In der Hauptstadt spaltet die Frage nach dem Interimsstandort der Philharmonie die Gemüter. Die Stadt favorisiert das ICC als kurzfristige Lösung, doch Philharmonie-Direktorin Andrea Zietzschmann äußerte Zweifel. Kollegen vom VAN Magazine schlagen stattdessen den Flughafen Tempelhof vor – mit Kosten von über einer Milliarde Euro. Eine aktuelle Umfrage ergab, dass 66 Prozent der Befragten Tempelhof bevorzugen, während nur fünf Prozent das ICC unterstützen und 29 Prozent gänzlich andere Standorte wünschen. Gerüchten zufolge könnte Zietzschmanns Vertrag über 2028 hinaus nicht verlängert werden, obwohl sie sich um die Modernisierung des Orchesters bemüht. Später bestätigte sie, ihren aktuellen Vertrag nicht erneuern zu wollen.
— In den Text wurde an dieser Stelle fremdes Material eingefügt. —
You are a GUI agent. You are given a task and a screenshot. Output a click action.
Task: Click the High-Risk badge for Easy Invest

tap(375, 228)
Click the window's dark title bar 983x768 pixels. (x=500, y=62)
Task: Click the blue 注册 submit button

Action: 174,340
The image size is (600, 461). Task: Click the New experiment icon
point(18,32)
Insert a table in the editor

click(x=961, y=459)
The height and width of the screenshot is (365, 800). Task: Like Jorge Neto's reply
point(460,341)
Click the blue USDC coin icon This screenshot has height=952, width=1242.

Unterdessen sieht sich Dirigent John Eliot Gardiner Vorwürfen wegen unangemessenen Verhaltens beim Leipziger Bachfest ausgesetzt. Die Reaktionen fallen gespalten aus: Einige verteidigen ihn, andere verurteilen sein Handeln. Als Reaktion erklärte Steven Walter, Direktor des Bonner Beethovenfests, sein Festival zur „No-Dick-Pic-Zone“ und „Sperrzone für Wiederholungstäter“. Hamburgs Kultursenator Carsten Brosda kritisierte unterdessen Michel Friedmans Äußerungen zur deutschen kulturellen Identität in der Süddeutschen Zeitung.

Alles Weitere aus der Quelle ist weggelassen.